### WORK INSTRUCTIONS
From the listing below, copy only the lines from the line that contains "The width and height of the screenshot is (733, 663)." to the line that contains "Task: Select the US column header", counting those two lines as part of the copy.

BEGIN RECORDS SUPPLIED

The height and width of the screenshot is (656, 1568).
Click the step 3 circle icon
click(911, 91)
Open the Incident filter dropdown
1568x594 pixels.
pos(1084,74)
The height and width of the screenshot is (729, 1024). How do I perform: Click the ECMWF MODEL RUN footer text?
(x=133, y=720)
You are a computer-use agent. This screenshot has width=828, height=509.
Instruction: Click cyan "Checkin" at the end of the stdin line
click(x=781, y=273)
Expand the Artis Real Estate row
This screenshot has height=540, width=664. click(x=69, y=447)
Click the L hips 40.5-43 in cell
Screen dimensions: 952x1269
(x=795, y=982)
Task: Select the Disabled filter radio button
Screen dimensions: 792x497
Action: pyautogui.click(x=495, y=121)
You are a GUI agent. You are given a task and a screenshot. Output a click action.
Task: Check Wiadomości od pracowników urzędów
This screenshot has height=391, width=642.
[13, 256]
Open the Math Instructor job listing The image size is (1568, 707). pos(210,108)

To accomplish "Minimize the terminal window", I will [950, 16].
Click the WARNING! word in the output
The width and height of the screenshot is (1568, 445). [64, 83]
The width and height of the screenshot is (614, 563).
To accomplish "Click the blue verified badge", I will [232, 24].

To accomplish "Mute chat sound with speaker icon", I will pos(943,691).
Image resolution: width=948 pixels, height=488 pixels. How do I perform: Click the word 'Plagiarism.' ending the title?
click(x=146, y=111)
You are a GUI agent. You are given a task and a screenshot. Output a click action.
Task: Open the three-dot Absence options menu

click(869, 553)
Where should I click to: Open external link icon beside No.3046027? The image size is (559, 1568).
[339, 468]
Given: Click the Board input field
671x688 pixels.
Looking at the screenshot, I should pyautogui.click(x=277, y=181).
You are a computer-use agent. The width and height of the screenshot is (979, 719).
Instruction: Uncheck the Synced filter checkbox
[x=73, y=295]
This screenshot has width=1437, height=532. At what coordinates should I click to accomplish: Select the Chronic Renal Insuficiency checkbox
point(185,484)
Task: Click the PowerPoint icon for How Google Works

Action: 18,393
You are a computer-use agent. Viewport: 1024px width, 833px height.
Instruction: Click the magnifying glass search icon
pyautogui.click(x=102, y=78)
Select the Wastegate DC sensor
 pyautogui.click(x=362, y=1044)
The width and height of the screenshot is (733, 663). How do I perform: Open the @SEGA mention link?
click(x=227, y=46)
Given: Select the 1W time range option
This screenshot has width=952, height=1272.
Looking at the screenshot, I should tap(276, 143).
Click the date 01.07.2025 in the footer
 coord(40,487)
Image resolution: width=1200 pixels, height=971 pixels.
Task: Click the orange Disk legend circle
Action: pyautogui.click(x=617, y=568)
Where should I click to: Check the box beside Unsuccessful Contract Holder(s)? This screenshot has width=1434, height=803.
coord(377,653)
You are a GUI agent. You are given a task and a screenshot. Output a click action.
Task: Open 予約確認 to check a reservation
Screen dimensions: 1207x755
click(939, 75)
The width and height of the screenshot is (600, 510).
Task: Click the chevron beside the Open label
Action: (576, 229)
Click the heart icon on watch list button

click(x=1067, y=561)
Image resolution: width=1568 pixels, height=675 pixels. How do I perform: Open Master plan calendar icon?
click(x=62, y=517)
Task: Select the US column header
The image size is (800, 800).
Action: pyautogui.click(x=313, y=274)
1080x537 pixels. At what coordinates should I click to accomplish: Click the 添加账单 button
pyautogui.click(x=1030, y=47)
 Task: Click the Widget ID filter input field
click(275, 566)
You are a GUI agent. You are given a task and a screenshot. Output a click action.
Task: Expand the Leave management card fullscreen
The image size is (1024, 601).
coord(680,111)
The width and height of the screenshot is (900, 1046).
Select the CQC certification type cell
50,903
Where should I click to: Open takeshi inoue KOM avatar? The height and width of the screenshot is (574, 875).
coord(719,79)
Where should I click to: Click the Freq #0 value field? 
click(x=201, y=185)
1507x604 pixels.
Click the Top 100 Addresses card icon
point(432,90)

END RECORDS SUPPLIED

### FINAL ANSWER
The width and height of the screenshot is (733, 663). How do I perform: Open the @SEGA mention link?
click(x=227, y=46)
Given: Select the 1W time range option
This screenshot has width=952, height=1272.
Looking at the screenshot, I should tap(276, 143).
Click the date 01.07.2025 in the footer
 coord(40,487)
Image resolution: width=1200 pixels, height=971 pixels.
Task: Click the orange Disk legend circle
Action: pyautogui.click(x=617, y=568)
Where should I click to: Check the box beside Unsuccessful Contract Holder(s)? This screenshot has width=1434, height=803.
coord(377,653)
You are a GUI agent. You are given a task and a screenshot. Output a click action.
Task: Open 予約確認 to check a reservation
Screen dimensions: 1207x755
click(939, 75)
The width and height of the screenshot is (600, 510).
Task: Click the chevron beside the Open label
Action: (576, 229)
Click the heart icon on watch list button

click(x=1067, y=561)
Image resolution: width=1568 pixels, height=675 pixels. How do I perform: Open Master plan calendar icon?
click(x=62, y=517)
Task: Select the US column header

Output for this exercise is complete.